Heater for Petri dish

Thread Starter

Kadav

Joined May 11, 2018
158
Hello i have to heat a petri dish for some appliances , and i would love to know which recomandations of heater can you please give me ?

It is for small samples .

thanks
 

Thread Starter

Kadav

Joined May 11, 2018
158
A lot of specifics are unanswered, like size of plate, open or closed, uniformity of temperature needed, temperature range.

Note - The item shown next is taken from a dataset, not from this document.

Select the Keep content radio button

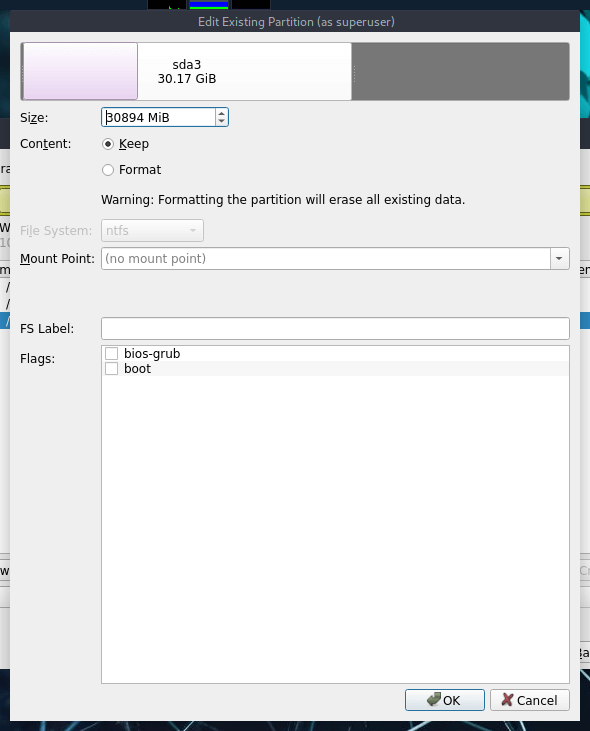(108, 144)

For starters, I would use a temperature-regulated hot plate. Surely, the arduino crowd has something like that virtually plug and play. You could also use a heating pad like the round one here: https://www.omega.com/en-us/industr...VR9bACh0_6wGTEAYYAyABEgJjmvD_BwE&gclsrc=aw.ds

Minco is another supplier.
Thank you very much , the plate is opened and the size of 90 mm and i need to keep on temperature of37 deg
petri dish.JPG
 

jpanhalt

Joined Jan 18, 2008
11,087
My advice is the same. You will not need much wattage. If the temperature must be stable across the plate, I would lean toward using a hot plate or aluminum disk slightly larger. The disk could have a machined depression to hold the plate more securely.
 

Thread Starter

Kadav

Joined May 11, 2018
158
My advice is the same. You will not need much wattage. If the temperature must be stable across the plate, I would lean toward using a hot plate or aluminum disk slightly larger. The disk could have a machined depression to hold the plate more securely.
And how could you plug the plate to the arduino , i understand the use of the silicon mat, but not the hot plate . or it is the same ?
 

jpanhalt

Joined Jan 18, 2008
11,087
You will not be able to connect the heating pad or hot plate directly to the arduino. Or, while you may be able to connect it, I don't think it will work.

Your arduino is the controller. It can read a temperature from an appropriate sensor. Almost any sensor will work for that temperature range. Then it can provide a control signal to the heater power supply to keep a constant temperature.
 

Thread Starter

Kadav

Joined May 11, 2018
158
Oooh alright , i understand , my idea was basically to drive the heater with a MOSFET that is connected to an arduino . that probably would give 12volts . but i have never pluged a power supply to arduino .
do you know any power supplies that go to arduino ?
Thanks for the help
 

ElectricSpidey

Joined Dec 2, 2017
2,758
You might be able to make use of a 1500 watt 120 volt stove element, running at 5 or 12 volts.

12 volts should give you about 15 watts and 5 volts should give you about 3 watts.

Then you could just use your MOSFET and drive the element.

There are companies that make low voltage heater elements.
 

Thread Starter

Kadav

Joined May 11, 2018
158
You might be able to make use of a 1500 watt 120 volt stove element, running at 5 or 12 volts.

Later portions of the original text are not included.